◆ YOUR GOAL
Replicate the data exactly, every line included.
--- --- ---
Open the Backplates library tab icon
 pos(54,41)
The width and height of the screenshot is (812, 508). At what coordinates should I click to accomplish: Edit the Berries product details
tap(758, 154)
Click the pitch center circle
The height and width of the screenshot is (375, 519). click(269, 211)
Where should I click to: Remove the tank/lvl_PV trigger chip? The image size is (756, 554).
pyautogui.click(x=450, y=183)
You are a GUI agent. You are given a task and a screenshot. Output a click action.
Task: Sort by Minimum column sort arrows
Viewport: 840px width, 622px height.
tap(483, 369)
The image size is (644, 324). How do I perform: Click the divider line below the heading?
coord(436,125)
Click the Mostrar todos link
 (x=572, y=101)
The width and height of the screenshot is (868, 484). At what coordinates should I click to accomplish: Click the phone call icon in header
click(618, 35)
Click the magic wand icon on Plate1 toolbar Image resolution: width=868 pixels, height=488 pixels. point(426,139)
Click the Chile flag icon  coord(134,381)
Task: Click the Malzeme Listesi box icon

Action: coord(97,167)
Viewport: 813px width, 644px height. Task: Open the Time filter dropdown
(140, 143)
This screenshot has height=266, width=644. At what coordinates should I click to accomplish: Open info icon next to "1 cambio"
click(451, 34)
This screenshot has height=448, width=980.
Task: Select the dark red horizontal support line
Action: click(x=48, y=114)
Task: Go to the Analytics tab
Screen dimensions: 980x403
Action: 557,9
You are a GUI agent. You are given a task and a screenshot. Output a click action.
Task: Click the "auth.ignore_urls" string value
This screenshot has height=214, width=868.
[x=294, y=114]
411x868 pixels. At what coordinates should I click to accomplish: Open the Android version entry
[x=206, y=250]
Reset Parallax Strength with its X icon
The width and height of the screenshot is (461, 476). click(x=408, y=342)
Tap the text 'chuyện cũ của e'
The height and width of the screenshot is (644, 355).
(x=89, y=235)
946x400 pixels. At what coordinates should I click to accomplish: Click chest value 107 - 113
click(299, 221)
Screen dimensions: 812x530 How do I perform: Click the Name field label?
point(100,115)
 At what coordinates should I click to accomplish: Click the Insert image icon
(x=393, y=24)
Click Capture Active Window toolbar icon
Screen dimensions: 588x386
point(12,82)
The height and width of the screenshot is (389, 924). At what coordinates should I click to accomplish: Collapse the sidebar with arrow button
--- --- ---
◆ EXERCISE RESPONSE
Open the Backplates library tab icon
 pos(54,41)
The width and height of the screenshot is (812, 508). At what coordinates should I click to accomplish: Edit the Berries product details
tap(758, 154)
Click the pitch center circle
The height and width of the screenshot is (375, 519). click(269, 211)
Where should I click to: Remove the tank/lvl_PV trigger chip? The image size is (756, 554).
pyautogui.click(x=450, y=183)
You are a GUI agent. You are given a task and a screenshot. Output a click action.
Task: Sort by Minimum column sort arrows
Viewport: 840px width, 622px height.
tap(483, 369)
The image size is (644, 324). How do I perform: Click the divider line below the heading?
coord(436,125)
Click the Mostrar todos link
 (x=572, y=101)
The width and height of the screenshot is (868, 484). At what coordinates should I click to accomplish: Click the phone call icon in header
click(618, 35)
Click the magic wand icon on Plate1 toolbar Image resolution: width=868 pixels, height=488 pixels. point(426,139)
Click the Chile flag icon  coord(134,381)
Task: Click the Malzeme Listesi box icon

Action: coord(97,167)
Viewport: 813px width, 644px height. Task: Open the Time filter dropdown
(140, 143)
This screenshot has height=266, width=644. At what coordinates should I click to accomplish: Open info icon next to "1 cambio"
click(451, 34)
This screenshot has height=448, width=980.
Task: Select the dark red horizontal support line
Action: click(x=48, y=114)
Task: Go to the Analytics tab
Screen dimensions: 980x403
Action: 557,9
You are a GUI agent. You are given a task and a screenshot. Output a click action.
Task: Click the "auth.ignore_urls" string value
This screenshot has height=214, width=868.
[x=294, y=114]
411x868 pixels. At what coordinates should I click to accomplish: Open the Android version entry
[x=206, y=250]
Reset Parallax Strength with its X icon
The width and height of the screenshot is (461, 476). click(x=408, y=342)
Tap the text 'chuyện cũ của e'
The height and width of the screenshot is (644, 355).
(x=89, y=235)
946x400 pixels. At what coordinates should I click to accomplish: Click chest value 107 - 113
click(299, 221)
Screen dimensions: 812x530 How do I perform: Click the Name field label?
point(100,115)
 At what coordinates should I click to accomplish: Click the Insert image icon
(x=393, y=24)
Click Capture Active Window toolbar icon
Screen dimensions: 588x386
point(12,82)
The height and width of the screenshot is (389, 924). At what coordinates should I click to accomplish: Collapse the sidebar with arrow button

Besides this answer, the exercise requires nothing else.